» Tasks for this exercise
A. Write out, word for word, the part of the Hull White derivation text that opens with the words containing "Where $\sigma$ is" and closes with "function of t.".
B. List every distinct Greek letter used in the mathematical notation of the Hull White derivation text, in order of first appearance.

» Supplied text

────────────────

Hull White|Derivation

Identifying the model

The short rate under the One Factor Hull White model has the following dynamics:

$$ d r_{t}= \kappa \left( \theta_{t}-r_{t} \right) dt + \sigma d w_{t}$$

Where $\sigma$ is the volatility of the short rate, and the time dependent drift, $ \theta_{t}$, is to be determined from the current term structure or zero coupon bond prices. The derivation of Hull White short rate specification is simplified when the short rate is decomposed into two components:

$$ r_{t}= x_{t} + \alpha_{t}$$

Where $ d x_{t}= -\kappa x_{t} dt + \sigma d w_{t} $ with $ x_{0}=0 $ , and $ \alpha_{t} $ is deterministic function of t.

────────────────

» Entries provided
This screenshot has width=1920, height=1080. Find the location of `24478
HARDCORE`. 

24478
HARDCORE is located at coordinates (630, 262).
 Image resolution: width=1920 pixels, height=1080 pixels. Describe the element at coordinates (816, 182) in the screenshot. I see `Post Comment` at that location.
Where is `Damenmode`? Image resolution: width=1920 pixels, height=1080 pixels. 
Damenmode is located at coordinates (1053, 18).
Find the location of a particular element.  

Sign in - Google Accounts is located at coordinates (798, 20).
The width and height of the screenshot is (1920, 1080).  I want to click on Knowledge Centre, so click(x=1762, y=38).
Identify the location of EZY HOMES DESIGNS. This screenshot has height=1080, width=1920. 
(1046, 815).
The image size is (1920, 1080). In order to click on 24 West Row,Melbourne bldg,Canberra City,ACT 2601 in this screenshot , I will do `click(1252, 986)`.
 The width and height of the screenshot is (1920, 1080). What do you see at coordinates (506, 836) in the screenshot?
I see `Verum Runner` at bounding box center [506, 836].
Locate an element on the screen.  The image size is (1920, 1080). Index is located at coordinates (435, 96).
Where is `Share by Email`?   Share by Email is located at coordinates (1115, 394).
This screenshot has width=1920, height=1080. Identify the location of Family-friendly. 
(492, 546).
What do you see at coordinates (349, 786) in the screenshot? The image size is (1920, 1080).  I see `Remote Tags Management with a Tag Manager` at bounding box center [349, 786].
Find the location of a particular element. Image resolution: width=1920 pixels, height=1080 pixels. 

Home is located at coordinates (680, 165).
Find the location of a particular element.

────────────────

» Answers provided
A.
Where $\sigma$ is the volatility of the short rate, and the time dependent drift, $ \theta_{t}$, is to be determined from the current term structure or zero coupon bond prices. The derivation of Hull White short rate specification is simplified when the short rate is decomposed into two components:

$$ r_{t}= x_{t} + \alpha_{t}$$

Where $ d x_{t}= -\kappa x_{t} dt + \sigma d w_{t} $ with $ x_{0}=0 $ , and $ \alpha_{t} $ is deterministic function of t.

B. κ, θ, σ, α